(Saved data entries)
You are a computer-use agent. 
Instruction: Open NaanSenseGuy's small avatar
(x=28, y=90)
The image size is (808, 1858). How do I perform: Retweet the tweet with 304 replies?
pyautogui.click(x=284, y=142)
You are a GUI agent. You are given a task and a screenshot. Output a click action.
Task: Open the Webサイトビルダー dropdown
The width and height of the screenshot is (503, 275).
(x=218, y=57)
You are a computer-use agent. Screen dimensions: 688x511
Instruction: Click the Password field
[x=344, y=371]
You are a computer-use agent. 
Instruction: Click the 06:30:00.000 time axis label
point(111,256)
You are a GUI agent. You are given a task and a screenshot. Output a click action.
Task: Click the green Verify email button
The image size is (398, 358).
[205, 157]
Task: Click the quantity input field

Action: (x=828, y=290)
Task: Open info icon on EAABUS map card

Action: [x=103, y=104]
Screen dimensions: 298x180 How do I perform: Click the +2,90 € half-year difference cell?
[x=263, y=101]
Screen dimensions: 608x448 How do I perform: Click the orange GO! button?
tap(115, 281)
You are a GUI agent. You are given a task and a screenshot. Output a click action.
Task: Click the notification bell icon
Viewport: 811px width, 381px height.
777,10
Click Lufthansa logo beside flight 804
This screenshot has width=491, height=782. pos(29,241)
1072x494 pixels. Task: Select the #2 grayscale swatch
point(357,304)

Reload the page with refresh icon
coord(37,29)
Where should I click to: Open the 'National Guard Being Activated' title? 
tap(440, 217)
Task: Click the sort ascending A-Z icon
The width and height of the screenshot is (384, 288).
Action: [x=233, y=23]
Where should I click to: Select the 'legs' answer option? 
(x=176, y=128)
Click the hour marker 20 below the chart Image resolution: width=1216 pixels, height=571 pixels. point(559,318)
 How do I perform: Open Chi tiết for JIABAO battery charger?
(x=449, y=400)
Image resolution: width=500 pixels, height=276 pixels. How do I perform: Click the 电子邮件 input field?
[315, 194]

◆ **GOAL OF THE EXERCISE**
An exact copy of the line containing "Task: Click the sort ascending A-Z icon" and all lines after it, through the last line of the entries, is the required answer.

◆ **WRITTEN RESPONSE**
Task: Click the sort ascending A-Z icon
The width and height of the screenshot is (384, 288).
Action: [x=233, y=23]
Where should I click to: Select the 'legs' answer option? 
(x=176, y=128)
Click the hour marker 20 below the chart Image resolution: width=1216 pixels, height=571 pixels. point(559,318)
 How do I perform: Open Chi tiết for JIABAO battery charger?
(x=449, y=400)
Image resolution: width=500 pixels, height=276 pixels. How do I perform: Click the 电子邮件 input field?
[315, 194]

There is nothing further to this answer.